Ailleurs, des zones pastorales ont été grignotées à telle enseigne qu’il y a eu des affrontements. Quelle lecture en faites-vous ?

 

Les éleveurs se trouvent souvent à l’étroit dans certaines zones pastorales. Il faut laisser les uns et les autres s’organiser mais en suivant des règles générales de l’Etat. Sinon, si on les met trop à l’étroit, les mésententes ne finiront pas.

 

Comment voyez-vous l’élevage dans dix, vingt ou trente ans au Burkina Faso ?

 

Les mines, le coton et autres risquent de connaître une fin. Mais les animaux resteront. L’Etat doit donc beaucoup soutenir l’élevage parce que c’est ça l’économie locale du Burkina Faso. Pour le coton, il faut des intrants. Pour l’or, il faut des usines et du cyanure qui est très dangereux. Alors que pour l’élevage, il faut juste un bâton et du pâturage. L’élevage traditionnel rencontre beaucoup de difficultés mais il a tout de même des avantages. Lors des cycles de sécheresse des années 70, 73 ; 74 ; 83 et 84, les éleveurs ont beaucoup souffert et beaucoup ont perdu tout ou presque leur cheptel. Mais grâce à la technique traditionnelle, ils ont pu reconstituer aujourd’hui leur cheptel, voire le doubler ou le tripler. Donc tout n’est pas mauvais dans l’élevage traditionnel. La seule technique exogène, c’est la santé animale.

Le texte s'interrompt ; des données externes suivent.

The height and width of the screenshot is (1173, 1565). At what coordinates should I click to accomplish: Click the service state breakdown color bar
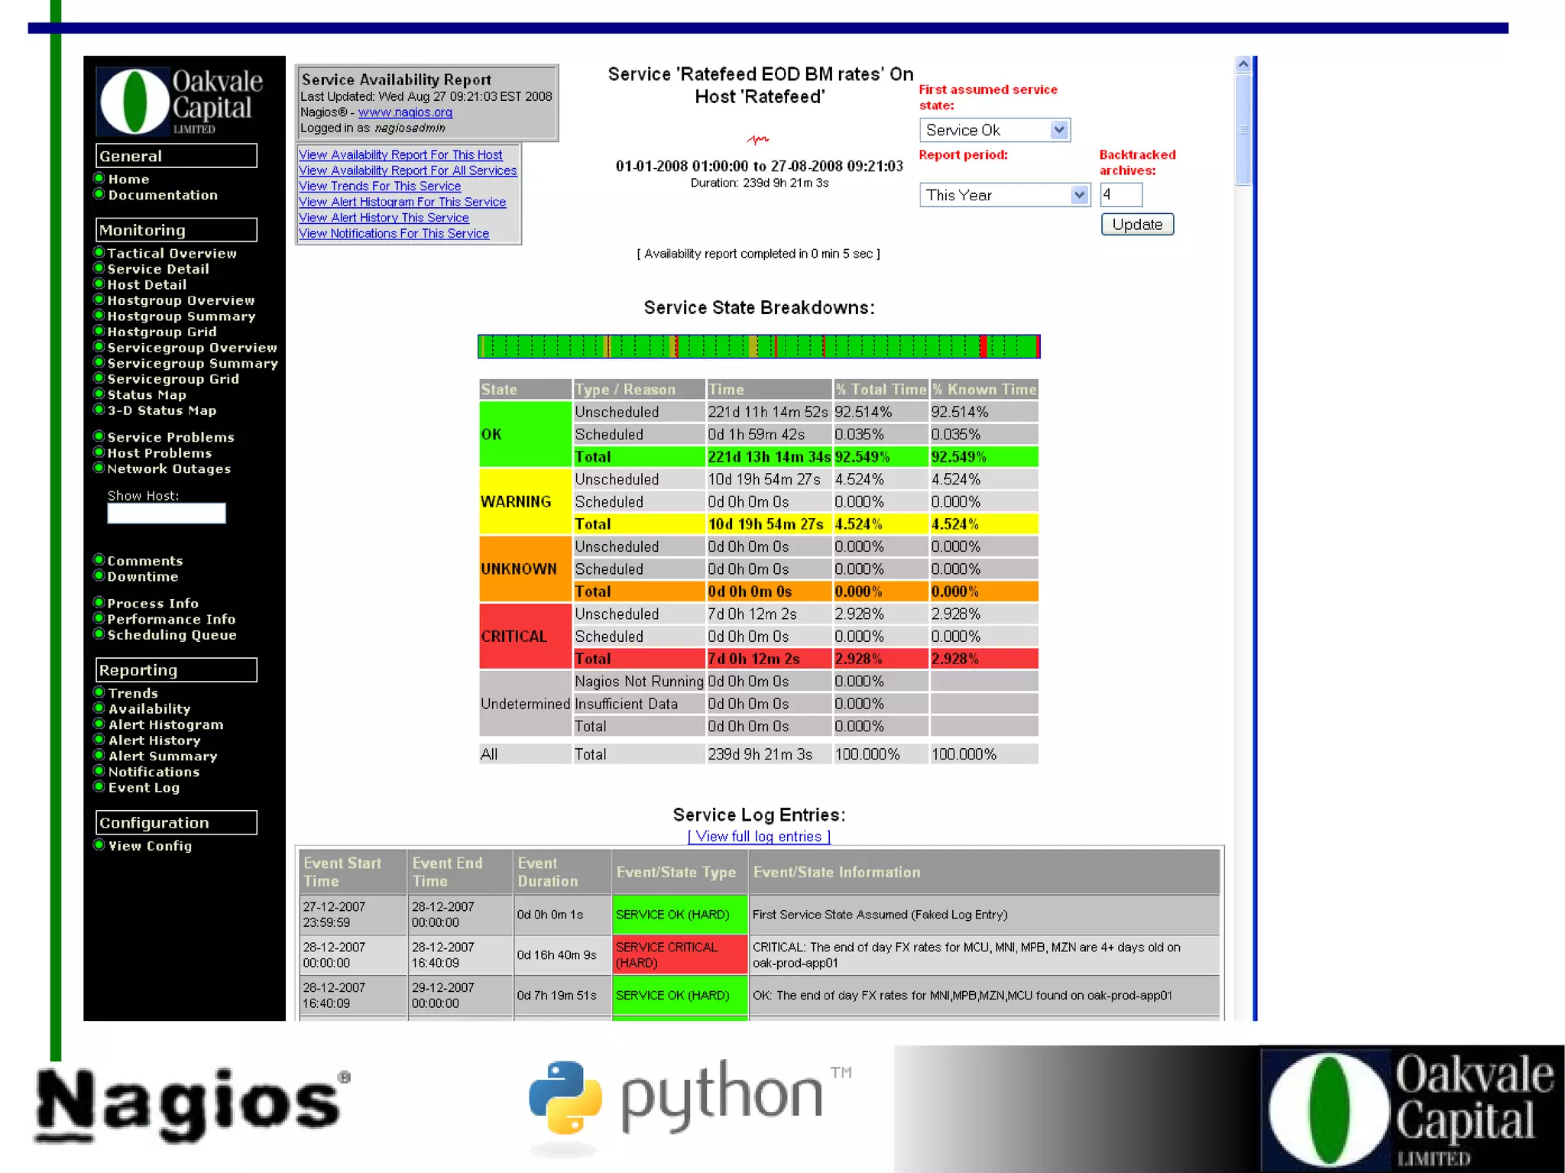758,346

Nous n’avons jamais crié à l’aide auprès des Français ou des Américains. Donc l’Etat doit nous soutenir pour faire face au futur.

 

Quelle est votre implication dans le pôle de croissance du Sahel ?

 

Nous avons peur de parler du pôle de croissance. Après son lancement, nous n’avons plus rien vu ni entendu du côté du pôle de croissance du Sahel. Et pourtant, nous avons été des fervents défenseurs du pôle de croissance du Sahel. Nous en avons parlé dans les mosquées, à l’occasion des baptêmes ou des rencontres. Mais depuis, c’est le silence radio. Nous nous sommes rendu compte que nous avons été plus royalistes que le roi. Donc, le pôle de croissance du Sahel nous effraie maintenant.

 

Avez-vous eu vent des problèmes liés à l’orpaillage ?

 

Les problèmes ne manquent pas. Il y a des gros trous sur le sol où l’herbe ne pousse plus ; il y a le cyanure qui est déverser partout. Même dans ta cour si l’or apparaît, tu n’es plus en sécurité car les gens vont venir creuser. Donc c’est à l’Etat de prendre ses responsabilités. C’est vrai que chacun cherche à manger mais il faut quand même une règlementation.

 

Un conseil à l’endroit des éleveurs ?

 

Je ne peux pas leur dire de diminuer leurs troupeaux, mais je leur dirai de moderniser leur système d’élevage. Il ne sert à rien d’avoir cent têtes de bovins qui ne produisent pas 20 litres de lait par jour. Il vaut mieux avoir 15 à 20 têtes de bovins qui vous donnent 30 à 40 litres de lait par jour. Il nous faut aussi l’appui de la science et des technologies. A la COP 21 de Paris, j’ai rencontré des grands comme des petits éleveurs européens. Il y a des éleveurs qui ne disposent que de 30 têtes de bêtes mais qui vous vendent plus de 300 litres de lait par jour. C’est donc à nos chercheurs de se mettre à l’œuvre.

 

Un mot de fin ?

 

Je remercie votre journal « Le Pays » et la presse dans son ensemble car c’est vous, les journalistes, qui donnez les informations au monde entier. Je ne dirai pas que les éleveurs sont oubliés, mais je vous demanderai de vous intéresser davantage aux problèmes que rencontrent les éleveurs.